2. 2,500,000 (two million five hundred thousand) registered shares series B, privileged as to the voting rights identified by the numbers B No. 1 - 2,500,000. Each B series share gives a right to two (2) votes in a General Meeting.
3. 7,500,000 (seven million five hundred thousand) registered shares series C, privileged as to the voting rights identified by the numbers C No. 1 - 7,500,000. Each C series share gives a right to two (2) votes in a General Meeting.
4. 175,000,000 (one hundred seventy five million) shares series D, identified by the numbers D No. 1 - 175,000,000 including:
a) 166,917,501 (one hundred sixty six million, nine hundred seventeen thousand, five hundred and one) registered shares, privileged as to the voting rights in a manner that each of the shares entitles to two (2) votes in a General Meeting identified by the numbers D No. 1 - 166,917,501,
b) 8,082,499 (eight million, eighty two thousand, four hundred and ninety nine) bearer shares identified by the numbers D No. 166,917,502 - 175,000,000.
5. 75,000,000 (seventy five million) ordinary, bearer shares series E identified by the numbers E No. 1 - 75,000,000.
6. 5,825,000 (five million eight hundred twenty five thousand) ordinary, bearer shares series F identified by the numbers F No. 1 - 5,825,000.
Art. 9
The Shares shall be paid up at # (one fourth) of their face value before the Company registration, and the reminder in installments and dates indicated in a resolution of the General Meeting. 
Art. 10
1. Conversion of shares from registered into bearer shares is done upon the motion of a shareholder.
2. The possibility of conversion of the bearer shares into registered shares is excluded.
Art. 11
1. The share capital may be increased: 
a) through new shares issue, 
b) through share face value increase. 
2. Company shares are issued in series marked with subsequent letters of the alphabet. 
3. A decrease of the share capital may be effected through: 
a) a decrease in the share face value, 
b) redemption of a part of shares, or 
c) share consolidation. 
Art. 12
1. Shares may be redeemed pursuant to a resolution of the General Meeting in the case of: 
a) resolving to decrease the share capital, 
b) purchase of own shares by the Company. 
2. Redemption of shares requires a decrease in the share capital of the Company. 
3. Shares may be redeemed upon a shareholder's request. 
4. The repayment of redeemed shares shall be made according to the book value.
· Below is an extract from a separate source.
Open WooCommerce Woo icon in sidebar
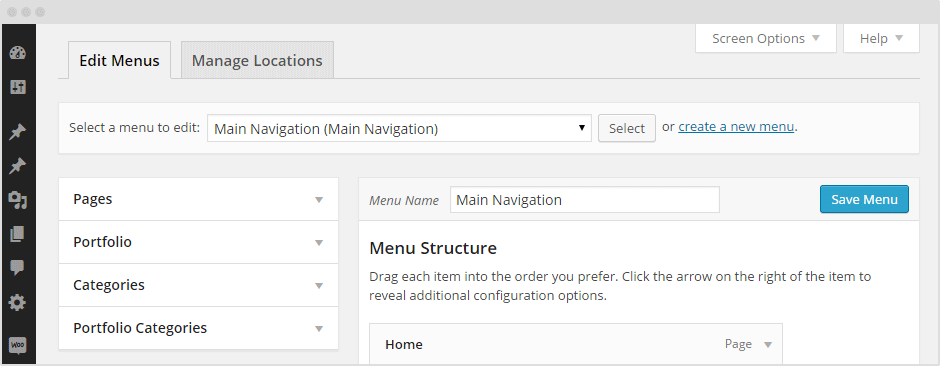940x366 pixels. pos(18,346)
In the case a the company being a listed one, the repayment price is determined as an average share price of the Company for the 30 previous days prior the resolution of the General Meeting regarding the redemption. 
CHAPTER IV
Authorities of the Company
Art. 13
The authorities of the Company's are: 
I. The Management Board 
II. The Supervisory Board
III. The General Meeting of Shareholders 
I.  THE MANAGEMENT BOARD
Art. 14
1. The Management Board conducts the Company's daily business under the lead of the President of the Board and represents it in external relations. 
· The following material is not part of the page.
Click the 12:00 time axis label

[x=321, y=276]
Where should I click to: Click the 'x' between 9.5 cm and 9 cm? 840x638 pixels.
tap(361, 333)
2. All matters related to the business of the Company, not restricted by the law or the Articles of Association to the competence of the Supervisory Board or the General Meeting are within the scope the business of the Board. 
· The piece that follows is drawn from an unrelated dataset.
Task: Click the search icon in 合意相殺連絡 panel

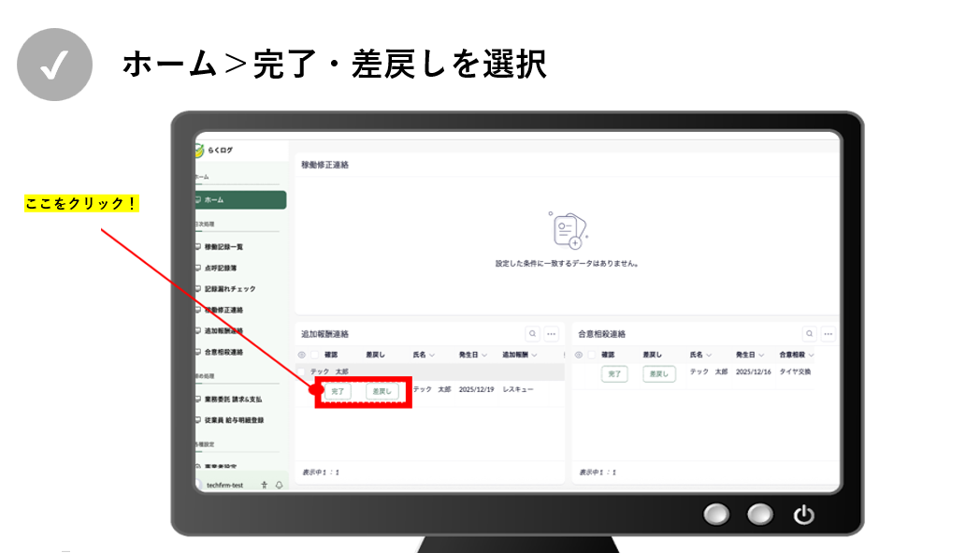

3. A detailed procedure for the conduct of the Board of the Company is set out by the Regulations of the Board, adopted by the Board and approved by the Supervisory Board. 
Art. 15
1. The Management Board shall be composed of one (1) member, including the President of the Board. 
2. The Supervisory Board appointing members of the Board sets out their number. 
3. The term of the First Board is two years. The term of each subsequent Board is three years. The term of the Board is a joint one. 
4. Members of the Board may be dismissed at any time by the Supervisory Board, not preventing them from forwarding claims resulting from their employment agreements. 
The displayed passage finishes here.